What you have to do
Output, word for word, the lines of this listing that fall between the line with "Where should I click to: Open the" and the line with "1056x657 pixels.", counting both of those lines, and no others.

Records for this task

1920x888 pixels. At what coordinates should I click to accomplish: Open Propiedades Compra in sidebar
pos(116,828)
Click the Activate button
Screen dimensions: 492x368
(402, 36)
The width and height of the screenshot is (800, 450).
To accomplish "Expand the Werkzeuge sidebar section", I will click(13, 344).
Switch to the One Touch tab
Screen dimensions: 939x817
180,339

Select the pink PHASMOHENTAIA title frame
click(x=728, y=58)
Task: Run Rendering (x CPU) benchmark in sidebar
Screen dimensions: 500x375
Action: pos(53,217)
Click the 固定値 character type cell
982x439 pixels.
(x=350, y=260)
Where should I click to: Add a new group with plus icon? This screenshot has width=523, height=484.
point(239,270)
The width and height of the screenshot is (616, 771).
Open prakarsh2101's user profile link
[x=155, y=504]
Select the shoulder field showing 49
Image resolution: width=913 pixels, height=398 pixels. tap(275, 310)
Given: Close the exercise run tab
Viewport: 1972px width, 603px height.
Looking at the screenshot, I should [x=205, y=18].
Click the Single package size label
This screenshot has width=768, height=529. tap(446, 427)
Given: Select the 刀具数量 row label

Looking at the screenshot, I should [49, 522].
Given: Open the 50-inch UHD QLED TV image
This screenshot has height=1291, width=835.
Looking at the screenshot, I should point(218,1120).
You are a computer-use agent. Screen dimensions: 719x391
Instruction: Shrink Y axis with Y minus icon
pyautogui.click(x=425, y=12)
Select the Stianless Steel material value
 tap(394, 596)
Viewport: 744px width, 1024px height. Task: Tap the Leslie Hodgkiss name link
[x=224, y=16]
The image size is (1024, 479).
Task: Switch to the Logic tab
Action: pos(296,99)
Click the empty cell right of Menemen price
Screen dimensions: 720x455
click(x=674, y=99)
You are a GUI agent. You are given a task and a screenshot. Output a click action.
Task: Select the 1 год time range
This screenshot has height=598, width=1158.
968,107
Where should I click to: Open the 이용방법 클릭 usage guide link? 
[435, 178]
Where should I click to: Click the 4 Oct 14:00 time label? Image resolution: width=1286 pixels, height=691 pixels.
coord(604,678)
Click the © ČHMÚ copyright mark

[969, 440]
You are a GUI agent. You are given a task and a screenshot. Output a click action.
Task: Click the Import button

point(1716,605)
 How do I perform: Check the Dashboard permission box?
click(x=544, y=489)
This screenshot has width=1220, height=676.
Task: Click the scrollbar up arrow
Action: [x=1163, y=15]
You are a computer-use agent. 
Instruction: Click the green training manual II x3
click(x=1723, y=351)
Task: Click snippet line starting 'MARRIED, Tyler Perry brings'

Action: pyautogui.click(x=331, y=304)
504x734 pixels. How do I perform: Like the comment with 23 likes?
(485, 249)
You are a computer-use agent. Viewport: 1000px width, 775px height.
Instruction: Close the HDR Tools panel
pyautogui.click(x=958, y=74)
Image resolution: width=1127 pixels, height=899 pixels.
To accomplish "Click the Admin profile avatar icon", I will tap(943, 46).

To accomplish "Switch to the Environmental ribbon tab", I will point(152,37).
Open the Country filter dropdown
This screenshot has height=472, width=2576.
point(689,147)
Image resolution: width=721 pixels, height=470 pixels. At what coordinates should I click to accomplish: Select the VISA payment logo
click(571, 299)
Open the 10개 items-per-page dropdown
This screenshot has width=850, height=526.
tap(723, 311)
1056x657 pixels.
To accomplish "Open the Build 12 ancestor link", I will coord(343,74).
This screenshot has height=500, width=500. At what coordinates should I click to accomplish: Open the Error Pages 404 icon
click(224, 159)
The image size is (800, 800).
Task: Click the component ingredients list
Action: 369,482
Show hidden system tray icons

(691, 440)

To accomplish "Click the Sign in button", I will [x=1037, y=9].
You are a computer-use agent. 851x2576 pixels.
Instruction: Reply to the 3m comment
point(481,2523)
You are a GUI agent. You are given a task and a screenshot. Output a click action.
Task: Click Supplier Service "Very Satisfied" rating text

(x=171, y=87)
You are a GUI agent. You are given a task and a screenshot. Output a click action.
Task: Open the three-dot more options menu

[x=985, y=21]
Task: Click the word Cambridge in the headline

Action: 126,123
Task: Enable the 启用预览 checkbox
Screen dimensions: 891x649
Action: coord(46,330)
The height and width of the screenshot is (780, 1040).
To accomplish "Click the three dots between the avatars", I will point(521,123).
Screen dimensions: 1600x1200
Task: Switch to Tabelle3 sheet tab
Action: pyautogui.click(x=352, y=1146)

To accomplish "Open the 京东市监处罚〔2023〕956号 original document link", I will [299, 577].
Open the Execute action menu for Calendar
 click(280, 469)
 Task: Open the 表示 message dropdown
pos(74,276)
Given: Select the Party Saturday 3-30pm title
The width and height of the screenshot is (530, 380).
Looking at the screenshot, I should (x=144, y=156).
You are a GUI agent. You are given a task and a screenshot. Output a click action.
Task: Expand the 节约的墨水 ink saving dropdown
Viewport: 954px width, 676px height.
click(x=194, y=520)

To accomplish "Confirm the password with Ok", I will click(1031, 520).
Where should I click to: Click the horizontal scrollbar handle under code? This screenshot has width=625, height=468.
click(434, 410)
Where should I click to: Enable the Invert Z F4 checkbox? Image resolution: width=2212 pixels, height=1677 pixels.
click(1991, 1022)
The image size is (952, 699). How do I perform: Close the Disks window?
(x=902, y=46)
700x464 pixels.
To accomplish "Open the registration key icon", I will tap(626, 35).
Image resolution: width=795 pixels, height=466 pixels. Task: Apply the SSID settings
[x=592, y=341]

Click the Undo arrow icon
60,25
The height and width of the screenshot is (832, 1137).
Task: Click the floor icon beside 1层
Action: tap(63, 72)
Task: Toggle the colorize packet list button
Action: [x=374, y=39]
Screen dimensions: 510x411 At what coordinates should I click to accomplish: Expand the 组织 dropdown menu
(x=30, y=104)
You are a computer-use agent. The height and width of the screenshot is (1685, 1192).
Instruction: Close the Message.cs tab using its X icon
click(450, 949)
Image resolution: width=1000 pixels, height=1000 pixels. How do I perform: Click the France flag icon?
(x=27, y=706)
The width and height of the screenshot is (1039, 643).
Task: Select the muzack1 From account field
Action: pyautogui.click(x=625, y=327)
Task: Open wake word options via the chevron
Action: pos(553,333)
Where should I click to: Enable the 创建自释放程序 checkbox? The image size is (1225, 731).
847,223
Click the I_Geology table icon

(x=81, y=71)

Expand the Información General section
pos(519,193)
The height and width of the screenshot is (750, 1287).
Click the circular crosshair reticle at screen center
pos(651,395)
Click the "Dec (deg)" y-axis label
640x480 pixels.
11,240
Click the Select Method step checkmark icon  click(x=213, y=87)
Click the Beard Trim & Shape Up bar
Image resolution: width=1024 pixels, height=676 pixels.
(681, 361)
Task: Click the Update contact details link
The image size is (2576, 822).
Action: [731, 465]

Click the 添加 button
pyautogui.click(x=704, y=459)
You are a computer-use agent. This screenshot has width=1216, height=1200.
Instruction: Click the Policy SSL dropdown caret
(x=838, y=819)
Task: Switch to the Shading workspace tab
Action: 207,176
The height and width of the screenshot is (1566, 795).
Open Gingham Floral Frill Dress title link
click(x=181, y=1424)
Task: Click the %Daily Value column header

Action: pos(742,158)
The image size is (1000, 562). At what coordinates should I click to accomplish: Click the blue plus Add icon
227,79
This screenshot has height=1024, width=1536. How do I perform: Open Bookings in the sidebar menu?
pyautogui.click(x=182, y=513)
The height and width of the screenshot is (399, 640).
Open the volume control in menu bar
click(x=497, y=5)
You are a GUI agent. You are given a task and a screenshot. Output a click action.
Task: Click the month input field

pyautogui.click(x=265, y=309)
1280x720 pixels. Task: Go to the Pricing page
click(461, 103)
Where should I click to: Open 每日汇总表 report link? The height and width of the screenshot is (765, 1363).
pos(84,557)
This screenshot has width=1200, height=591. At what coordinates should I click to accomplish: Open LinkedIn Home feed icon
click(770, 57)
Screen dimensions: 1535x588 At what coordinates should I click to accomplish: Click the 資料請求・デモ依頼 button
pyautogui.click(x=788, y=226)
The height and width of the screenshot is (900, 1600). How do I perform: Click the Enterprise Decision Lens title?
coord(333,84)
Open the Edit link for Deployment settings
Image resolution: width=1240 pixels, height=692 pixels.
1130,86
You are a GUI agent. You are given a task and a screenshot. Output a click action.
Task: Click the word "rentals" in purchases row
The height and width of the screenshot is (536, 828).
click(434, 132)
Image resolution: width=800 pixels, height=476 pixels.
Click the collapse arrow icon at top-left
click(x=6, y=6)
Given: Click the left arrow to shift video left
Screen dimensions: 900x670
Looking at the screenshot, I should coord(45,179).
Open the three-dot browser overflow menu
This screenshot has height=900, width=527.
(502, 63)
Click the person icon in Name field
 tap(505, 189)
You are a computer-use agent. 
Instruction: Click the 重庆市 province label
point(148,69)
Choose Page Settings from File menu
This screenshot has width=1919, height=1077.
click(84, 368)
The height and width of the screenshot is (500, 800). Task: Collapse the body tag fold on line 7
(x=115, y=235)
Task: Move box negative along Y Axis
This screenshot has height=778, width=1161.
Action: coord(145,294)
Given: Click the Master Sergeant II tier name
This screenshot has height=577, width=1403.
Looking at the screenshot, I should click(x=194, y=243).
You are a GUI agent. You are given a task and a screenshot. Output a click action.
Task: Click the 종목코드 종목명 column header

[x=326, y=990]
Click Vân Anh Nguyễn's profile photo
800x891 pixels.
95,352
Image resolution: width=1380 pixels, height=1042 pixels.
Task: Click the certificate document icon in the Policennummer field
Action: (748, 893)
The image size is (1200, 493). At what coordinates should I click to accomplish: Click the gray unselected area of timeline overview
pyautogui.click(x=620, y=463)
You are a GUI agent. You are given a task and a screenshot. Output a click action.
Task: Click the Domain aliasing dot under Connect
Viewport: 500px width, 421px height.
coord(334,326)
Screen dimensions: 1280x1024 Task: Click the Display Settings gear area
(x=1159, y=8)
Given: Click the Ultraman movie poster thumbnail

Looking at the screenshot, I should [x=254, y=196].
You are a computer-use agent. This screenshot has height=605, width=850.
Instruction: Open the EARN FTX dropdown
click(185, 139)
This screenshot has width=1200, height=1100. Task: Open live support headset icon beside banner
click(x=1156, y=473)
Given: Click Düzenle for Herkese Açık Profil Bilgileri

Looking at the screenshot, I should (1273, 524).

Your solution
Where should I click to: Open the 이용방법 클릭 usage guide link? 
[435, 178]
Where should I click to: Click the 4 Oct 14:00 time label? Image resolution: width=1286 pixels, height=691 pixels.
coord(604,678)
Click the © ČHMÚ copyright mark

[969, 440]
You are a GUI agent. You are given a task and a screenshot. Output a click action.
Task: Click the Import button

point(1716,605)
 How do I perform: Check the Dashboard permission box?
click(x=544, y=489)
This screenshot has width=1220, height=676.
Task: Click the scrollbar up arrow
Action: [x=1163, y=15]
You are a computer-use agent. 
Instruction: Click the green training manual II x3
click(x=1723, y=351)
Task: Click snippet line starting 'MARRIED, Tyler Perry brings'

Action: pyautogui.click(x=331, y=304)
504x734 pixels. How do I perform: Like the comment with 23 likes?
(485, 249)
You are a computer-use agent. Viewport: 1000px width, 775px height.
Instruction: Close the HDR Tools panel
pyautogui.click(x=958, y=74)
Image resolution: width=1127 pixels, height=899 pixels.
To accomplish "Click the Admin profile avatar icon", I will tap(943, 46).

To accomplish "Switch to the Environmental ribbon tab", I will point(152,37).
Open the Country filter dropdown
This screenshot has height=472, width=2576.
point(689,147)
Image resolution: width=721 pixels, height=470 pixels. At what coordinates should I click to accomplish: Select the VISA payment logo
click(571, 299)
Open the 10개 items-per-page dropdown
This screenshot has width=850, height=526.
tap(723, 311)
1056x657 pixels.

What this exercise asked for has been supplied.